Melhor, é que o fizemos sem nos endividar ou aumentar o déficit público. Pelo contrário, fazemos superávit enquanto todo mundo tem déficit de mais de 8%. Nossa dívida pública está em 40% do PIB e temos US$ 300 bi de reservas externas, enquanto na Europa, nos Estados Unidos e em muitos países esta dívida é de duas ou três vezes o PIB.

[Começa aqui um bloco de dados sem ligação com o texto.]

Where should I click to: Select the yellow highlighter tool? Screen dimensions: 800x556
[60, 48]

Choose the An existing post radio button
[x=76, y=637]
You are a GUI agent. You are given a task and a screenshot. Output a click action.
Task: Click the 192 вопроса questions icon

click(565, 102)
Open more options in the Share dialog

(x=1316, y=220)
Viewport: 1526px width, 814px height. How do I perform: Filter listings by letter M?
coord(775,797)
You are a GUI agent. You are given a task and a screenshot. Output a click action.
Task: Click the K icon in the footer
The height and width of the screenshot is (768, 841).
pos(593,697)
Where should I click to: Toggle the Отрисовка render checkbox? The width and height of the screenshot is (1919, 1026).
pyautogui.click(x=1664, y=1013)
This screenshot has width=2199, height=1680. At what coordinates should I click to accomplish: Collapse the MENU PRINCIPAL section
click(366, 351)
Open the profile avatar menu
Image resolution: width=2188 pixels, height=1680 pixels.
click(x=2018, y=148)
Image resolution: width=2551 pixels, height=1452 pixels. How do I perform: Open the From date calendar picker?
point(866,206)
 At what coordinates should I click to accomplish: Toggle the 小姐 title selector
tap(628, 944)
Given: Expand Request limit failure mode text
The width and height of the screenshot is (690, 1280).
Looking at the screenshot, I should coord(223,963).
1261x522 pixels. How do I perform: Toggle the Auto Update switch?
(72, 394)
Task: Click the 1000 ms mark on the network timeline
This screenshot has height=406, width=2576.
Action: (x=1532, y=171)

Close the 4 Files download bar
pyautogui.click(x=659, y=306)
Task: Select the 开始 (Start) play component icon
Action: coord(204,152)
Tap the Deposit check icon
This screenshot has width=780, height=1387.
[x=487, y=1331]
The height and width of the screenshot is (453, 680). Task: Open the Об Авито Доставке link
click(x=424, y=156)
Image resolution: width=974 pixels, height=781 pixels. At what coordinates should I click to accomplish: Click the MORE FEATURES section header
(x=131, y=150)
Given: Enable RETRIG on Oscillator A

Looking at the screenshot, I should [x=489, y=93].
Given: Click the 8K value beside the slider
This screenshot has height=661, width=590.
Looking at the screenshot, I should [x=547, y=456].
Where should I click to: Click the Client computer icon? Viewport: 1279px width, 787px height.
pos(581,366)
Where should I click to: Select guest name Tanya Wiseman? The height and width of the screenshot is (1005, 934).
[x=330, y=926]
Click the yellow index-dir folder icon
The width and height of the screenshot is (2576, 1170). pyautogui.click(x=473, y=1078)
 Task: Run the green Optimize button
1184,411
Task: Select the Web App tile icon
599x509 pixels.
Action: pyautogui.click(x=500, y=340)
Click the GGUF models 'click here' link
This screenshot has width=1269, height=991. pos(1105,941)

Nossa inflação continua dentro da meta e da banda (2% para cima ou para baixo), estamos crescendo e criando empregos. E mesmo as nossas balanças comercial e de pagamentos estão sendo financiadas pelo ingresso de capitais.
Nada ameaça nosso crescimento e nada justifica a histeria com relação à inflação e as nossas dívida e contas públicas - nervosismo tão bem expresso pela mídia, como a capa da VEJA desta semana e pelo Estadão que dava quase todo o seu caderno de Economia deste domingo ao assunto.